Task prompt =>
Lines holding the string "accomplish" are the ones to copy; find them all in the data.
━━━ Dataset entries
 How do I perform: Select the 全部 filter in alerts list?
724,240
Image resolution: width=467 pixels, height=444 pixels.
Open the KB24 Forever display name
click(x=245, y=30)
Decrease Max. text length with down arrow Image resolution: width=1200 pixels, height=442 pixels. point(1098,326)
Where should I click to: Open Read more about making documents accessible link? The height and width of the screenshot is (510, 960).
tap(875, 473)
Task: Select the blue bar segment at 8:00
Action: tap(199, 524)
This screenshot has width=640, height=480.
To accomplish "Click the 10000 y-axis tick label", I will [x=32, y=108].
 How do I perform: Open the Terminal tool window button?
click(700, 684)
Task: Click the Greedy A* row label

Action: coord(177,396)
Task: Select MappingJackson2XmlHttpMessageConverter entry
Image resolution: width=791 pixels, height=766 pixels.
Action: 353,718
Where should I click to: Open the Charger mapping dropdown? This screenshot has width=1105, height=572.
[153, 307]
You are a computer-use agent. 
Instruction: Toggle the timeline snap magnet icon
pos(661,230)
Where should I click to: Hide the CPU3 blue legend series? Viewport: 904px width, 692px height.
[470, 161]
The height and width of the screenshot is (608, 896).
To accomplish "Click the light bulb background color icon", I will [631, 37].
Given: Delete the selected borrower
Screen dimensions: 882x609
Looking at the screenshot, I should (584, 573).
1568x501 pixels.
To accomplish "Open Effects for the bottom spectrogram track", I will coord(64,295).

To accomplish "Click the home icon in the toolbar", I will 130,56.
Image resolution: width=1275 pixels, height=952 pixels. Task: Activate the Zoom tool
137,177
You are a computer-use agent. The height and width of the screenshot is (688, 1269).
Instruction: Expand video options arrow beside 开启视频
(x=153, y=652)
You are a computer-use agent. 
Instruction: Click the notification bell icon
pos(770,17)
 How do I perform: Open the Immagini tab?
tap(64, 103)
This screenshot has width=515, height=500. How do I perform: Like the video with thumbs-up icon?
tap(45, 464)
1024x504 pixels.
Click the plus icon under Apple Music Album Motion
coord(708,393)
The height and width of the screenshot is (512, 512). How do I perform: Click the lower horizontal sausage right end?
━━━━━━
Written response =>
To accomplish "Click the 10000 y-axis tick label", I will [x=32, y=108].
To accomplish "Click the light bulb background color icon", I will [631, 37].
To accomplish "Open Effects for the bottom spectrogram track", I will coord(64,295).
To accomplish "Click the home icon in the toolbar", I will 130,56.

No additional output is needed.